WRITTEN INSTRUCTION
Please lay out the items as a JSON list of strings, one per line with blank lines omitted, starting at the line that contains "Masonry (202, 2460)" and ending at the line that contains "[Riad Jamaique – Marrakech] (259, 433)", both included. Leave the pictures out of the list.

DATASET RECORDS
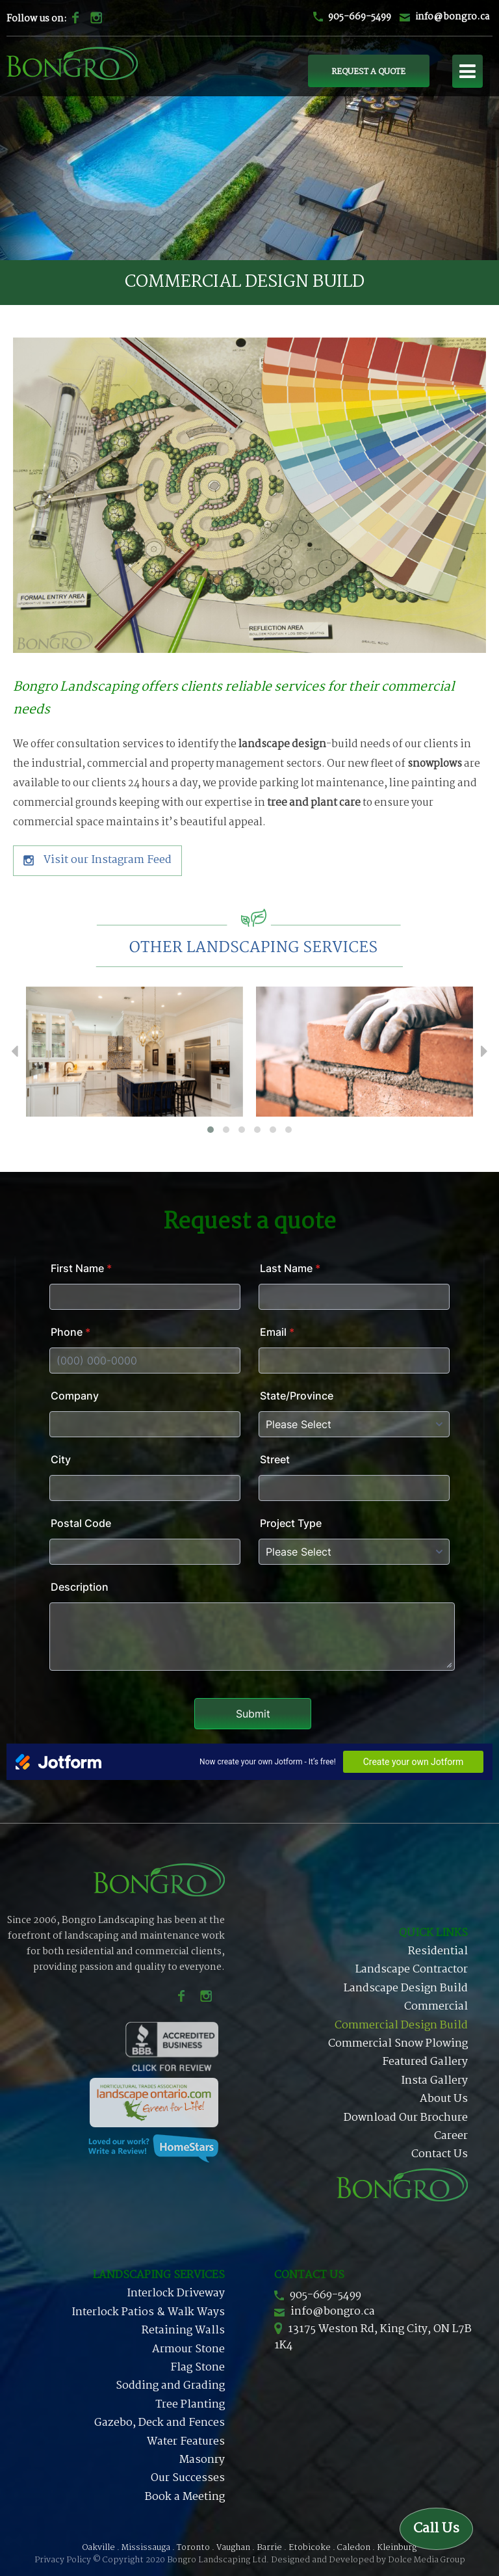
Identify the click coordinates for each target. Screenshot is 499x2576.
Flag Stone (197, 2367)
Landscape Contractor (411, 1969)
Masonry (202, 2460)
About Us (444, 2099)
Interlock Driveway (176, 2293)
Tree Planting (190, 2404)
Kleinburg (396, 2548)
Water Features (186, 2441)
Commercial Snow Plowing (398, 2043)
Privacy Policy (62, 2560)
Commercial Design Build (401, 2025)
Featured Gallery (425, 2062)
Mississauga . (148, 2548)
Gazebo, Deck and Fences (159, 2423)
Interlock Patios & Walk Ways (148, 2312)
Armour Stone (188, 2349)
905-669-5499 (359, 17)
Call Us (436, 2528)
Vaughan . (235, 2548)
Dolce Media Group (426, 2560)
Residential (438, 1951)
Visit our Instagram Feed (97, 860)
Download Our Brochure (406, 2118)
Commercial (436, 2006)
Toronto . (195, 2548)
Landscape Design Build (406, 1988)
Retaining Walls (183, 2330)
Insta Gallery (434, 2081)
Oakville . (101, 2548)
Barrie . (272, 2548)
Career (451, 2136)
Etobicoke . (311, 2548)
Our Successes (188, 2478)
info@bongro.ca (452, 17)
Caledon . (356, 2548)
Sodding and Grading (170, 2386)
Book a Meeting (185, 2497)
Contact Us (439, 2154)
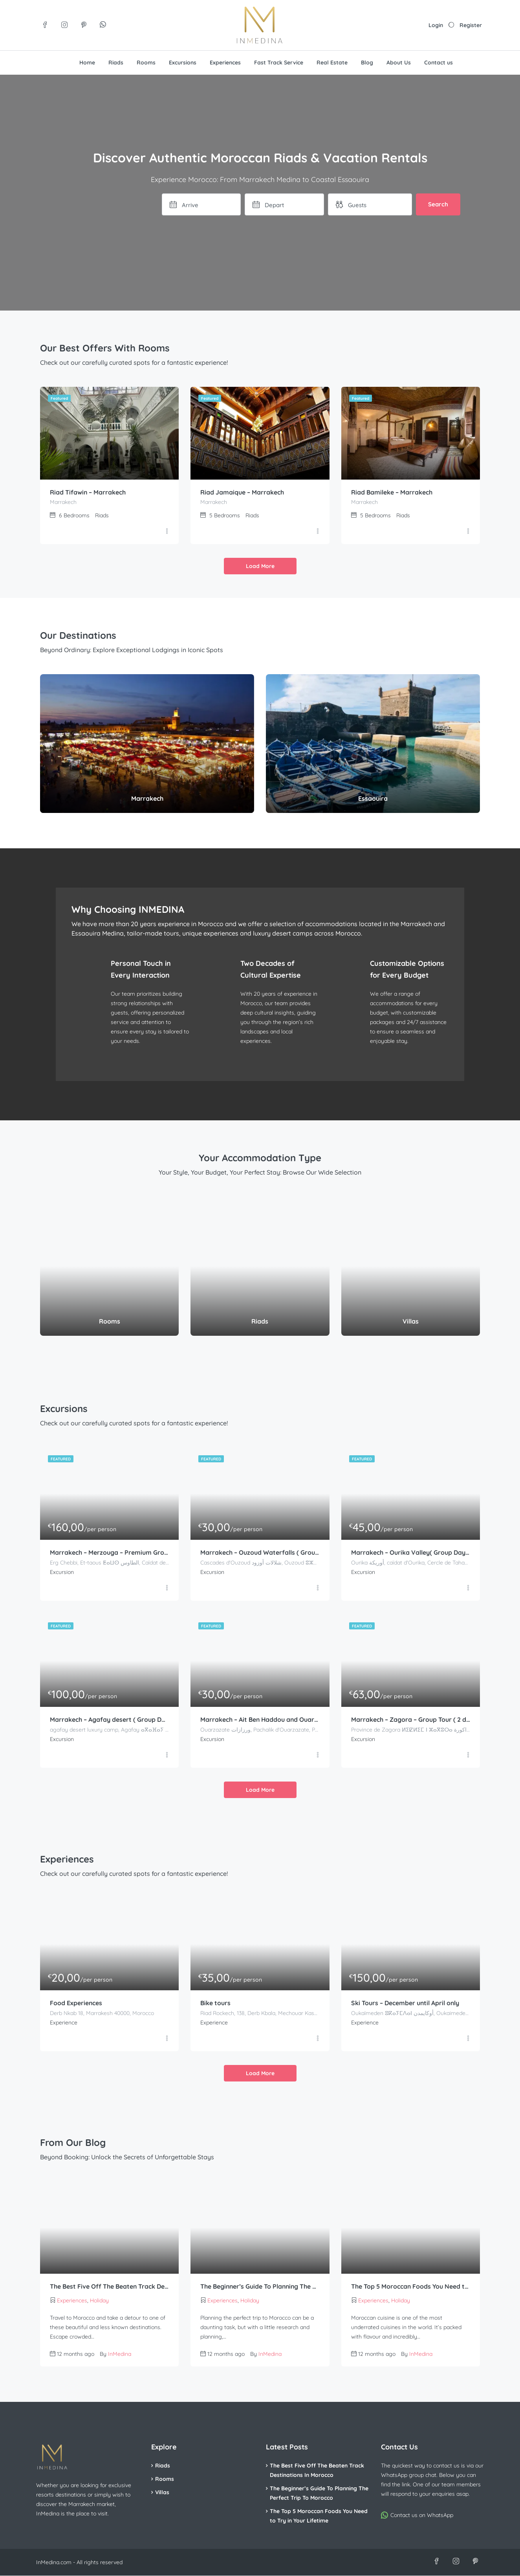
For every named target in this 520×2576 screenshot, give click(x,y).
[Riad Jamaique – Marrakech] (259, 433)
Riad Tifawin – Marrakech (88, 492)
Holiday (99, 2300)
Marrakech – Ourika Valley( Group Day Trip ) (410, 1553)
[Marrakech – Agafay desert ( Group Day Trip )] (109, 1660)
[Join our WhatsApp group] (103, 25)
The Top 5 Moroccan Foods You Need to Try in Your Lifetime (410, 2287)
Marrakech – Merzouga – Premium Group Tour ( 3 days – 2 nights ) (109, 1553)
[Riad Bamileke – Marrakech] (410, 433)
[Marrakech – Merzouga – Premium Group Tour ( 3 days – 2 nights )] (109, 1493)
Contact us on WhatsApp (421, 2515)
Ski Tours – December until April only (405, 2004)
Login (435, 25)
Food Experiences (76, 2004)
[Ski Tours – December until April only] (410, 1944)
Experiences (225, 62)
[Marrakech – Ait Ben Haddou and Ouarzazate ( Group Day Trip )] (259, 1660)
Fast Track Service (278, 62)
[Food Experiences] (109, 1944)
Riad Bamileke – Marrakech (391, 492)
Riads (115, 62)
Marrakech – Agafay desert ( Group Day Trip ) (109, 1720)
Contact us (438, 62)
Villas (162, 2492)
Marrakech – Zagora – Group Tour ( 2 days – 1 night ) (410, 1720)
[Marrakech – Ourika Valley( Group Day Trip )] (410, 1493)
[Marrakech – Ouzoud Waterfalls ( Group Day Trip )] (259, 1493)
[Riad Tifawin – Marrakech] (109, 433)
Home (87, 62)
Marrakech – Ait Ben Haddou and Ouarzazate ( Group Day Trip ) (259, 1720)
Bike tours (215, 2004)
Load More (260, 566)
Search (438, 204)
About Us (398, 62)
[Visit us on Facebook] (45, 25)
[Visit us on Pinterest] (83, 25)
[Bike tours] (259, 1944)
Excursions (182, 62)
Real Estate (332, 62)
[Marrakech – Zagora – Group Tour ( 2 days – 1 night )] (410, 1660)
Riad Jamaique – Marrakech (242, 492)
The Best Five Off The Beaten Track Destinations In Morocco (109, 2287)
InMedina (119, 2354)
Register (471, 25)
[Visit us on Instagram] (64, 25)
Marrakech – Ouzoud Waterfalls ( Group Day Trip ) (259, 1553)
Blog (367, 62)
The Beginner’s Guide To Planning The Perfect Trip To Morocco (259, 2287)
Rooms (146, 62)
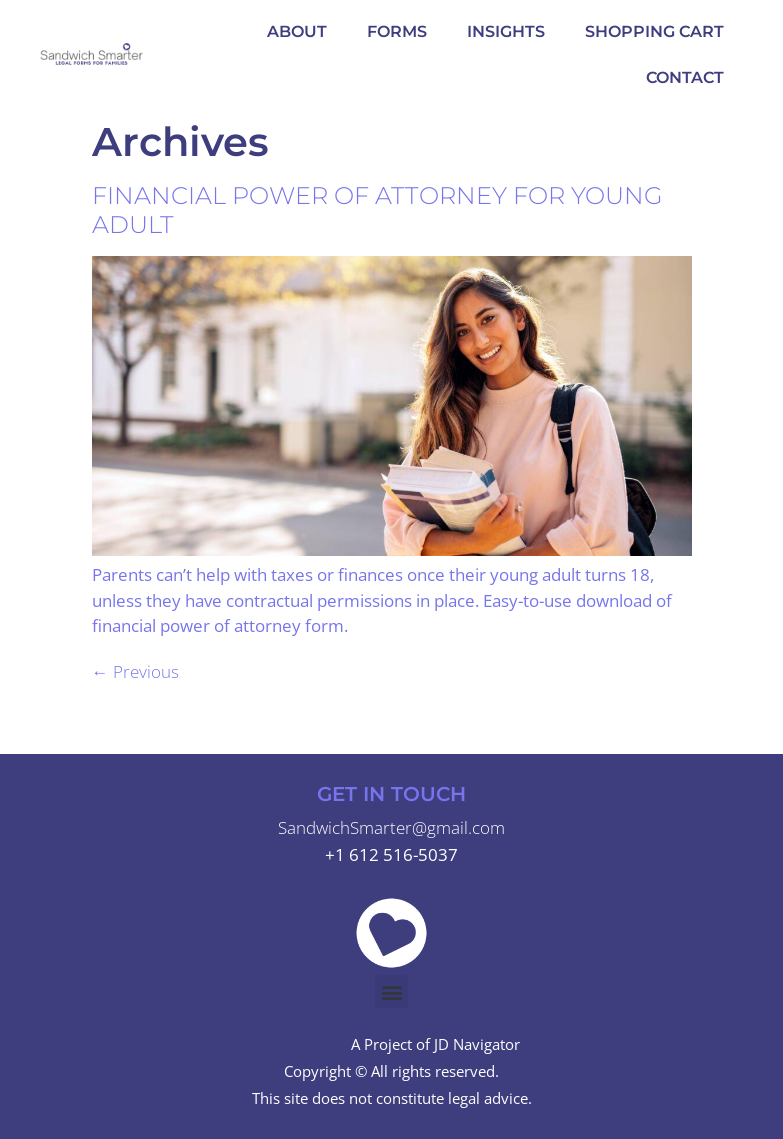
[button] (391, 991)
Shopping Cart (654, 31)
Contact (685, 77)
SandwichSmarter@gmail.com (391, 827)
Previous (135, 671)
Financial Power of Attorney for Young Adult (377, 210)
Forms (397, 31)
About (297, 31)
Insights (506, 31)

ANSWER
[
  "Masonry (202, 2460)",
  "About Us (444, 2099)",
  "Interlock Driveway (176, 2293)",
  "Tree Planting (190, 2404)",
  "Kleinburg (396, 2548)",
  "Water Features (186, 2441)",
  "Commercial Snow Plowing (398, 2043)",
  "Privacy Policy (62, 2560)",
  "Commercial Design Build (401, 2025)",
  "Featured Gallery (425, 2062)",
  "Mississauga . (148, 2548)",
  "Gazebo, Deck and Fences (159, 2423)",
  "Interlock Patios & Walk Ways (148, 2312)",
  "Armour Stone (188, 2349)",
  "905-669-5499 (359, 17)",
  "Call Us (436, 2528)",
  "Vaughan . (235, 2548)",
  "Dolce Media Group (426, 2560)",
  "Residential (438, 1951)",
  "Visit our Instagram Feed (97, 860)",
  "Download Our Brochure (406, 2118)",
  "Commercial (436, 2006)",
  "Toronto . (195, 2548)",
  "Landscape Design Build (406, 1988)",
  "Retaining Walls (183, 2330)",
  "Insta Gallery (434, 2081)",
  "Oakville . (101, 2548)",
  "Barrie . (272, 2548)",
  "Career (451, 2136)",
  "Etobicoke . (311, 2548)",
  "Our Successes (188, 2478)",
  "info@bongro.ca (452, 17)",
  "Caledon . (356, 2548)",
  "Sodding and Grading (170, 2386)",
  "Book a Meeting (185, 2497)",
  "Contact Us (439, 2154)",
  "For every named target in this 520×2576 screenshot, give click(x,y).",
  "[Riad Jamaique – Marrakech] (259, 433)"
]